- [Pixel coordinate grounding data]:
%%
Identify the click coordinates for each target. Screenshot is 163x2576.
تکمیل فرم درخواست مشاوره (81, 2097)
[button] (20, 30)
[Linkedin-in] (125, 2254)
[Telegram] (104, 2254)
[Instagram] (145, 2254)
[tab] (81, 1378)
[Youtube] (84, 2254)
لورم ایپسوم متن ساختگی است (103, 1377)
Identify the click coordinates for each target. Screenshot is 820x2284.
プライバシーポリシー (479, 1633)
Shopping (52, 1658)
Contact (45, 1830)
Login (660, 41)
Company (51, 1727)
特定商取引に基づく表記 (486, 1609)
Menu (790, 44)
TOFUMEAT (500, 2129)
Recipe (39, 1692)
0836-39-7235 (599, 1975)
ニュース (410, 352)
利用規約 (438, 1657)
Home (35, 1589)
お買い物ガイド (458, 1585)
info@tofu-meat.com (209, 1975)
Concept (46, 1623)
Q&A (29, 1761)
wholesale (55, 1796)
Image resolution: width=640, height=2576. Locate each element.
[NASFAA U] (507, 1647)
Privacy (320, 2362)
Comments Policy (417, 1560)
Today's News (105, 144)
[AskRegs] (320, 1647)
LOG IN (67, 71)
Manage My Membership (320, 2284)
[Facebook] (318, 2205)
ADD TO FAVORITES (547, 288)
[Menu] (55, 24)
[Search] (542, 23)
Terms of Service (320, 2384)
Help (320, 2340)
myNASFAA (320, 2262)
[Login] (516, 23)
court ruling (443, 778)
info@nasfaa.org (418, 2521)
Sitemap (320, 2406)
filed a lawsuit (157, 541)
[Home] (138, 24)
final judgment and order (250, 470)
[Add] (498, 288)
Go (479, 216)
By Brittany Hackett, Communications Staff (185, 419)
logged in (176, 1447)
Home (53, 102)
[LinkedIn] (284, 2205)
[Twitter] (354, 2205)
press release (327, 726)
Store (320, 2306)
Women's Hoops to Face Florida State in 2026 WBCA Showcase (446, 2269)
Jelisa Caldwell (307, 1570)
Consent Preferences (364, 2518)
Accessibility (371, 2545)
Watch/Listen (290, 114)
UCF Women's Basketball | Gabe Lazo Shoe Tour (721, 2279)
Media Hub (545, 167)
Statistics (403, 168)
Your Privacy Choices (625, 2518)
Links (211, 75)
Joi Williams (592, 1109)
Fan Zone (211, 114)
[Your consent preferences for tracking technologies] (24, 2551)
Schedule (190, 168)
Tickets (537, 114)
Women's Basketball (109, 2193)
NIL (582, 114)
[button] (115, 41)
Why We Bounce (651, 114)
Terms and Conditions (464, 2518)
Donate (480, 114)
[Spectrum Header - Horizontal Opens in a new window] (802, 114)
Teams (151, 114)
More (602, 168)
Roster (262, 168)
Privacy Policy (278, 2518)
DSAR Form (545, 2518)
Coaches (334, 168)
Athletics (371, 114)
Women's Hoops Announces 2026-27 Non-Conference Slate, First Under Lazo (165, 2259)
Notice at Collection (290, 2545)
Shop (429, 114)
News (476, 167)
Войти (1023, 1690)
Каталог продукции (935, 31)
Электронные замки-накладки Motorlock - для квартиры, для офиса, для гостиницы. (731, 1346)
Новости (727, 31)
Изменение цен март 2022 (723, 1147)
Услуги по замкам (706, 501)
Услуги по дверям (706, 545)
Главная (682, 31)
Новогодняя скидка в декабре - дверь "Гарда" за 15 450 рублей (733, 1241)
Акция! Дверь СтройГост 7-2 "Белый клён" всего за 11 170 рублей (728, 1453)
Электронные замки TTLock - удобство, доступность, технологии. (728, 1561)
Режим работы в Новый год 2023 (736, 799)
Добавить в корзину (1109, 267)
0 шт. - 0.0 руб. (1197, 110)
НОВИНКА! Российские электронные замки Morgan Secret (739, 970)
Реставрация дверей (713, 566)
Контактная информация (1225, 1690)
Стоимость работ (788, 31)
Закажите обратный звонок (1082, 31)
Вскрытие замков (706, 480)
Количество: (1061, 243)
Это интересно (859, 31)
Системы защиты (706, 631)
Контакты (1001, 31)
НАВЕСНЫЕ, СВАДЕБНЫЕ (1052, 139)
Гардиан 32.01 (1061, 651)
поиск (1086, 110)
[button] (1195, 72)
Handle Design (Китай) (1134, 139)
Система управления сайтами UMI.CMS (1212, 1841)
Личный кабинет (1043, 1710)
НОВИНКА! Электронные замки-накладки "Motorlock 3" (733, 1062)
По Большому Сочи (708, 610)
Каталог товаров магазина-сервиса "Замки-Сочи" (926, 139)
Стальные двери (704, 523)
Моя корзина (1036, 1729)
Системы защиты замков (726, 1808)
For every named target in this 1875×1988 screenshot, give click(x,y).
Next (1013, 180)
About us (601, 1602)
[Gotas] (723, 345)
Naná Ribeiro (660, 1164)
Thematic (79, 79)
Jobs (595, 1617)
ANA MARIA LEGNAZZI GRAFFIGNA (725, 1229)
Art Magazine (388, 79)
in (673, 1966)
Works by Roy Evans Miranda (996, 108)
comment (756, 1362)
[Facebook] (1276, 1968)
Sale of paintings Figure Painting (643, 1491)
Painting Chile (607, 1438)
%%
- [WHAT TO DO]:
All that is wanted is the stretch of lines above from the one containing "[Youtube] (84, 2254)" through the one containing "Store (320, 2306)", duplicated exactly.

- [RESULT]:
[Youtube] (84, 2254)
لورم ایپسوم متن ساختگی است (103, 1377)
Identify the click coordinates for each target. Screenshot is 820x2284.
プライバシーポリシー (479, 1633)
Shopping (52, 1658)
Contact (45, 1830)
Login (660, 41)
Company (51, 1727)
特定商取引に基づく表記 (486, 1609)
Menu (790, 44)
TOFUMEAT (500, 2129)
Recipe (39, 1692)
0836-39-7235 (599, 1975)
ニュース (410, 352)
利用規約 (438, 1657)
Home (35, 1589)
お買い物ガイド (458, 1585)
info@tofu-meat.com (209, 1975)
Concept (46, 1623)
Q&A (29, 1761)
wholesale (55, 1796)
Image resolution: width=640, height=2576. Locate each element.
[NASFAA U] (507, 1647)
Privacy (320, 2362)
Comments Policy (417, 1560)
Today's News (105, 144)
[AskRegs] (320, 1647)
LOG IN (67, 71)
Manage My Membership (320, 2284)
[Facebook] (318, 2205)
ADD TO FAVORITES (547, 288)
[Menu] (55, 24)
[Search] (542, 23)
Terms of Service (320, 2384)
Help (320, 2340)
myNASFAA (320, 2262)
[Login] (516, 23)
court ruling (443, 778)
info@nasfaa.org (418, 2521)
Sitemap (320, 2406)
filed a lawsuit (157, 541)
[Home] (138, 24)
final judgment and order (250, 470)
[Add] (498, 288)
Go (479, 216)
By Brittany Hackett, Communications Staff (185, 419)
logged in (176, 1447)
Home (53, 102)
[LinkedIn] (284, 2205)
[Twitter] (354, 2205)
press release (327, 726)
Store (320, 2306)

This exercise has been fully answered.